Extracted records

# # # # # # #

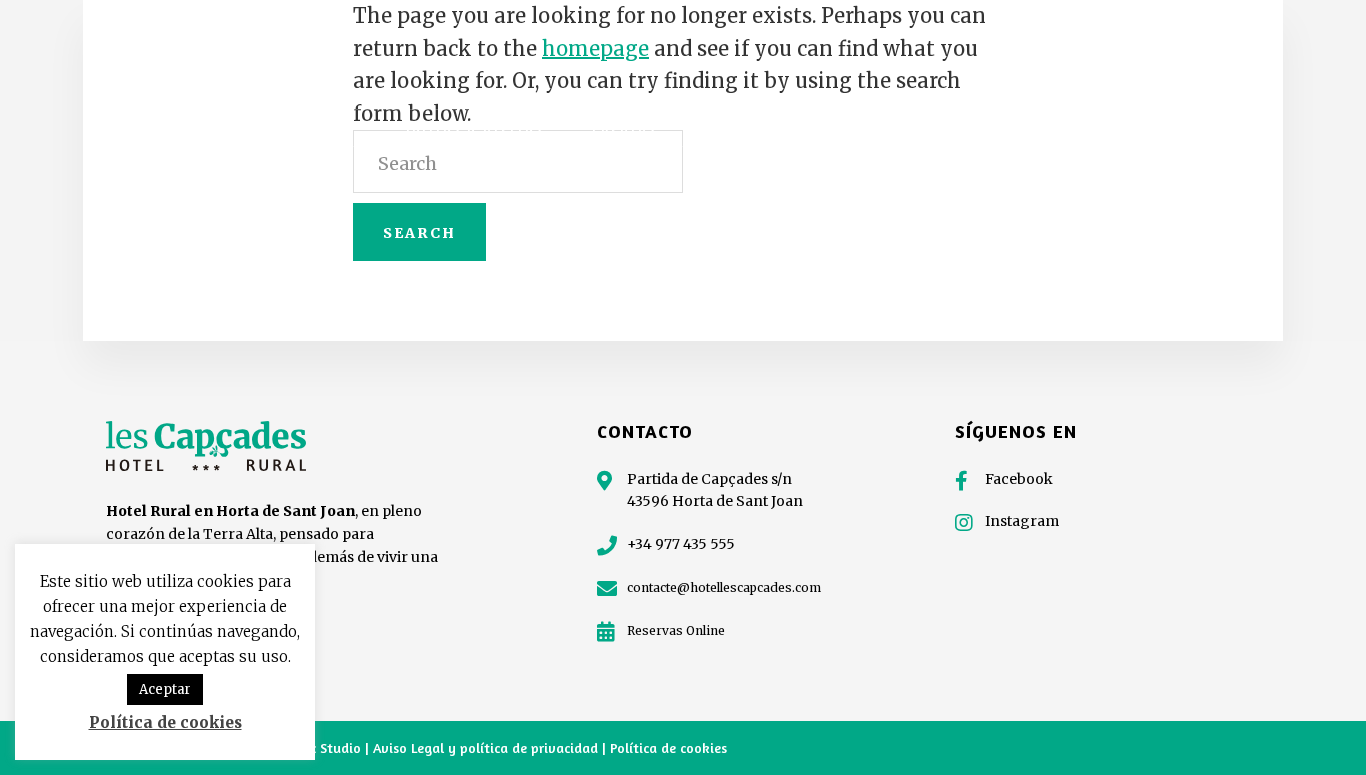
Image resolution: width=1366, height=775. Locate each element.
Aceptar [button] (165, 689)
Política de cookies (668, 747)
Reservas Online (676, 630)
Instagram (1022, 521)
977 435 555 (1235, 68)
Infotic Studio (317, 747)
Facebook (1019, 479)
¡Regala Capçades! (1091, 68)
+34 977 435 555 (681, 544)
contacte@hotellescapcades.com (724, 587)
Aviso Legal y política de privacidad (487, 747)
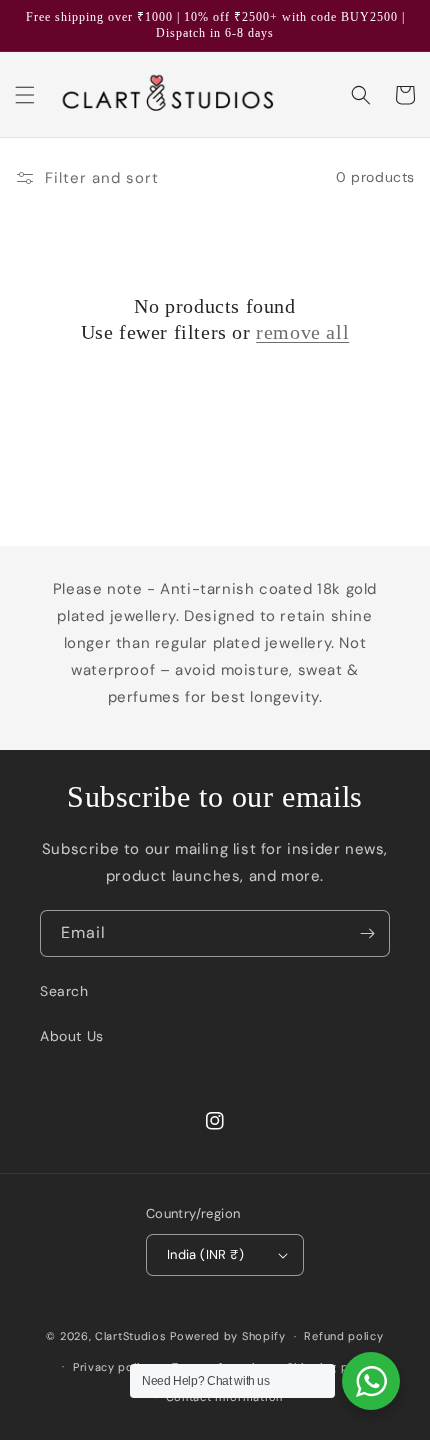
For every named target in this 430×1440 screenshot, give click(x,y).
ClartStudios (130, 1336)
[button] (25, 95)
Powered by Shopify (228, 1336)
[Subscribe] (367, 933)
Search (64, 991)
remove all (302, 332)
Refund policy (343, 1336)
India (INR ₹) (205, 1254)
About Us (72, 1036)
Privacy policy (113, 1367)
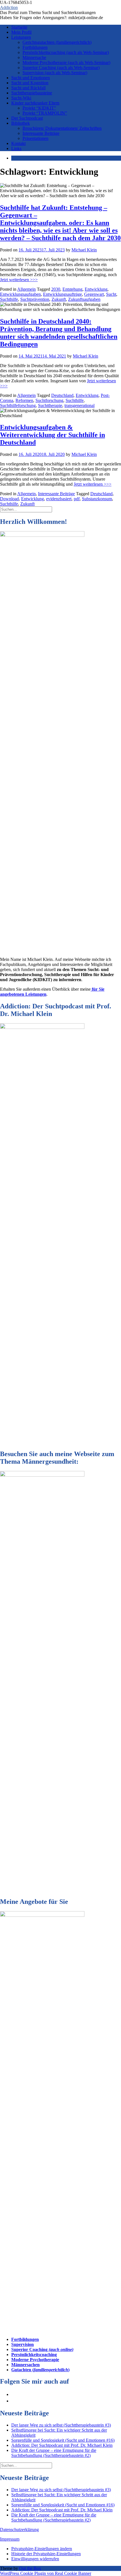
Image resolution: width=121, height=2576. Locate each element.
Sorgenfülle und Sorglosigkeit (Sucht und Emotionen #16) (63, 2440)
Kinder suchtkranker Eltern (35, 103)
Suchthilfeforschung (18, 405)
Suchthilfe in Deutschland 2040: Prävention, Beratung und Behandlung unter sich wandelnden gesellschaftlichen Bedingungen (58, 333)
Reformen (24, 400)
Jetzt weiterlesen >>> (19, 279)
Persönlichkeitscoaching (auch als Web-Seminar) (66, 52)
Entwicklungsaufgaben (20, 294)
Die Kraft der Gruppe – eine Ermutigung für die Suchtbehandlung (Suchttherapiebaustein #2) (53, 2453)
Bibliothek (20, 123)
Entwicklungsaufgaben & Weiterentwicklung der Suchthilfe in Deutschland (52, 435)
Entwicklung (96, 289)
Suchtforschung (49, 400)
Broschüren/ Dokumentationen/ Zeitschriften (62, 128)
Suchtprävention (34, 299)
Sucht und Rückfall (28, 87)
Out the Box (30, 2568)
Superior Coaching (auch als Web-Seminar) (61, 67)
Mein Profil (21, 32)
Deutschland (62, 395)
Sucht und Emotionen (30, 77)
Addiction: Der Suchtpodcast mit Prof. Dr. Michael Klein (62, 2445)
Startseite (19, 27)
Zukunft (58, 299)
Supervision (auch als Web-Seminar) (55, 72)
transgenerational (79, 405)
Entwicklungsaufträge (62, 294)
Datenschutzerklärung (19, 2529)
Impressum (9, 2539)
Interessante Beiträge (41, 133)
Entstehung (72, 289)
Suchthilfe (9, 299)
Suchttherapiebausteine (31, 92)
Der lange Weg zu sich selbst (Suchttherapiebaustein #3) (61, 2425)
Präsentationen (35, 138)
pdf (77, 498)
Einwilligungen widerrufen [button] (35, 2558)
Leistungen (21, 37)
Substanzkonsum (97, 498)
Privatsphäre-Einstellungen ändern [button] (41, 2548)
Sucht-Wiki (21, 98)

# # # # # # #

Exactly as they appear, please return only the lines from the first line of the records through the line containing "For every named", both included, leaving out all pictures.

• [ANSWER TO THE EXERCISE]:
Image resolution: width=1366, height=775. Locate each element.
Aceptar [button] (165, 689)
Política de cookies (668, 747)
Reservas Online (676, 630)
Instagram (1022, 521)
977 435 555 (1235, 68)
Infotic Studio (317, 747)
Facebook (1019, 479)
¡Regala Capçades! (1091, 68)
+34 977 435 555 (681, 544)
contacte@hotellescapcades.com (724, 587)
Aviso Legal y política de privacidad (487, 747)
For every named target in this 430×1440 screenshot, give click(x,y).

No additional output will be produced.